Dataset entries:
Content starts

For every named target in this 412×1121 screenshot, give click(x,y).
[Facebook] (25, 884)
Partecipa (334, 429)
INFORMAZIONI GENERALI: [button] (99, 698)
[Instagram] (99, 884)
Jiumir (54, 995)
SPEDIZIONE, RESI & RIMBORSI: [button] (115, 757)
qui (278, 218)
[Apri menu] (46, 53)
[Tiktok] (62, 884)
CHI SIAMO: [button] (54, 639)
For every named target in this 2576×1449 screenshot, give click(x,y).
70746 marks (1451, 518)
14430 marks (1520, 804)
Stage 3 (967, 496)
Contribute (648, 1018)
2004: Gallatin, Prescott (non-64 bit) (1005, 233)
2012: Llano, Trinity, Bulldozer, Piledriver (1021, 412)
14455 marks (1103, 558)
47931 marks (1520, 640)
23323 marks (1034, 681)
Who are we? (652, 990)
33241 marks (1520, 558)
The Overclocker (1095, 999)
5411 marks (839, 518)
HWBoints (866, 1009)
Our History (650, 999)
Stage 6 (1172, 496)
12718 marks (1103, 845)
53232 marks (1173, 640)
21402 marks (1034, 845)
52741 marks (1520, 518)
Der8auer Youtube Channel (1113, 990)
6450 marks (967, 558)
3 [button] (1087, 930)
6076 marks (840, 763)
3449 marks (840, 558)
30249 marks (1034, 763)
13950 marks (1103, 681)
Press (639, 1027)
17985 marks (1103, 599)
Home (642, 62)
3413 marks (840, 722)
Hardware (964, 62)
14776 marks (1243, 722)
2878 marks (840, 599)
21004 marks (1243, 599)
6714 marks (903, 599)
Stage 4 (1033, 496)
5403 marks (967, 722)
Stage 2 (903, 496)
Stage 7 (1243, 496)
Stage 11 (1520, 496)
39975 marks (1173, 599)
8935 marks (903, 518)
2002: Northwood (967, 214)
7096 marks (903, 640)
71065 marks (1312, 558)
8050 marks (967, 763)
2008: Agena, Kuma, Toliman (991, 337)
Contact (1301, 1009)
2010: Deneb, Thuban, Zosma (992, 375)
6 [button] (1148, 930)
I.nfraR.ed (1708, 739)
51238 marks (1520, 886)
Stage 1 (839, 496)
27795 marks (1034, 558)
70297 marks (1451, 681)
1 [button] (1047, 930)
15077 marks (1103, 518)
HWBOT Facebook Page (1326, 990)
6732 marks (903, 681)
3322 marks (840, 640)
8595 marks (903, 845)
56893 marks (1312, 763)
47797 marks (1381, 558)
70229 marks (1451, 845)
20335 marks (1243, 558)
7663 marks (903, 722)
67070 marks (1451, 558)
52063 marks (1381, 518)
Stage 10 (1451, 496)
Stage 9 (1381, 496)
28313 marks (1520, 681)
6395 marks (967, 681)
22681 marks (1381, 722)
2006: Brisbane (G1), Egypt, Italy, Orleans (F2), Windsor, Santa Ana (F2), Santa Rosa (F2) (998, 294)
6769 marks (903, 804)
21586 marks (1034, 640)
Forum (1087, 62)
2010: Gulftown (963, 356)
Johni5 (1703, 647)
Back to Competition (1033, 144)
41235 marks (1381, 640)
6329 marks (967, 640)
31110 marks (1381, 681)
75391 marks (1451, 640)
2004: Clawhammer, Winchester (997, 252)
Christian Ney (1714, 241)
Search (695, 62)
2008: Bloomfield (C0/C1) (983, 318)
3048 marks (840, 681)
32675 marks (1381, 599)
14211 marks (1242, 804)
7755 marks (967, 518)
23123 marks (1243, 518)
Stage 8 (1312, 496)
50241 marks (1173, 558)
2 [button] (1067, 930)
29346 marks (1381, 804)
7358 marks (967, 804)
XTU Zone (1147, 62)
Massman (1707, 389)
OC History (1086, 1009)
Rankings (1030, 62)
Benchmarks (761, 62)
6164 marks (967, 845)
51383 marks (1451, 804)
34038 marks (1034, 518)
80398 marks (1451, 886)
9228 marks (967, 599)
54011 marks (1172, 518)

Content ends

◆ **INSTRUCTIONS TO FOLLOW**
Copy the lines from the start of the data verbatim, stopping after the line containing "[Tiktok] (62, 884)".

◆ **YOUR RESPONSE**
For every named target in this 412×1121 screenshot, give click(x,y).
[Facebook] (25, 884)
Partecipa (334, 429)
INFORMAZIONI GENERALI: [button] (99, 698)
[Instagram] (99, 884)
Jiumir (54, 995)
SPEDIZIONE, RESI & RIMBORSI: [button] (115, 757)
qui (278, 218)
[Apri menu] (46, 53)
[Tiktok] (62, 884)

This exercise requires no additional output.